HMRC guidance on the one stop shop
HMRC have issued guidance on the application of the EU’s VAT e-commerce package (which takes effect from 1 July 2021) insofar as it relates to Northern Ireland. The guidance does not therefore (unlike the European Commission’s guidance) address supplies of services, but does set out the new rules on distance sales and imports, and for online marketplaces facilitating such supplies. It acknowledges that businesses making distance sales over £8,818 annually that wish to use the UK’s One Stop Shop (OSS) will have to register for UK VAT (even if the annual value of their taxable supplies is below £85,000). Further guidance will be issued before 1 July on how to ensure that VAT will not be due automatically on domestic supplies in these circumstances. The guidance also states that the UK’s OSS or Import One Stop Shop (IOSS) registration portals are not expected to be available for use by 1 July, in which case further guidance will be issued. (Contact: Andrew Clarke).

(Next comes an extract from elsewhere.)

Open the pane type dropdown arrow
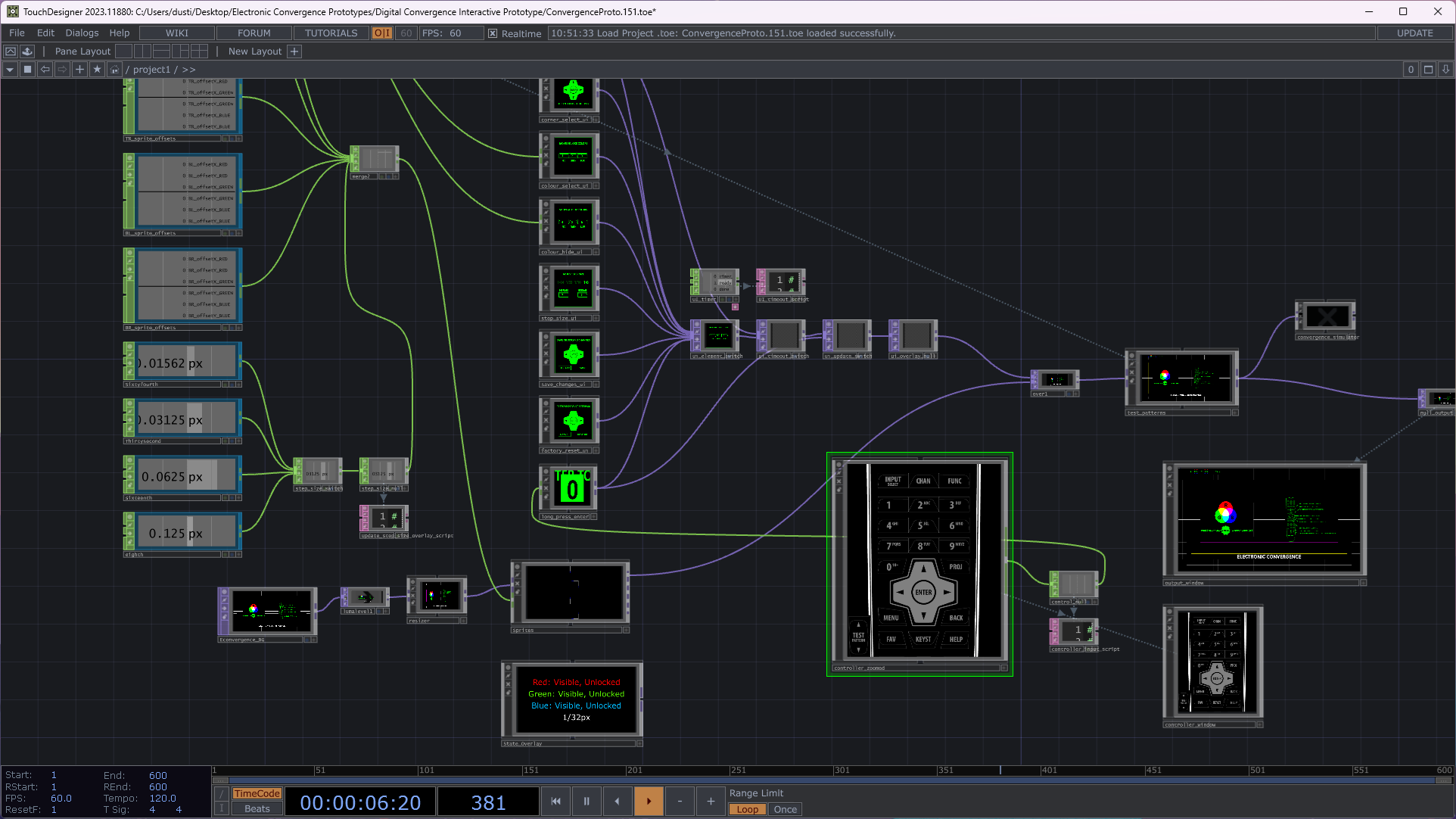 (x=10, y=70)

Kingston Maurward: recategorising turnover in a PESM – FTT
Kingston Maurward College (KMC) has been operating a partial exemption special method (PESM) since 1998. The PESM was agreed on the basis that fully-funded further education was a non-business rather than an exempt activity, an approach that has recently been called into question by the Upper Tribunal in Colchester Institute Corporation. KMC considered that the funded education should not therefore have been recognised as non-business activity in its PESM (increasing its input tax), but that no equivalent input tax restriction arose from recognising additional exempt activity (because of the precise wording of the PESM). It should therefore be entitled to full recovery of residual input tax. The FTT agreed with KMC’s interpretation of the part of its PESM that related to non-business activity (highlighting the importance of the precise wording of PESMs). However, the FTT ruled that KMC’s input tax did not become residual merely because KMC had not attributed any of it exclusively to exempt supplies (KMC operated a farm and an equestrian centre commercially with help from students and claimed that all inputs related to its overall activity). KMC was making taxable and exempt supplies, and had to prove that there was a direct link between its costs and its taxable outputs (or its business as a whole). The FTT concluded that it had failed to do so, and dismissed its appeal. (Contact: David Walters).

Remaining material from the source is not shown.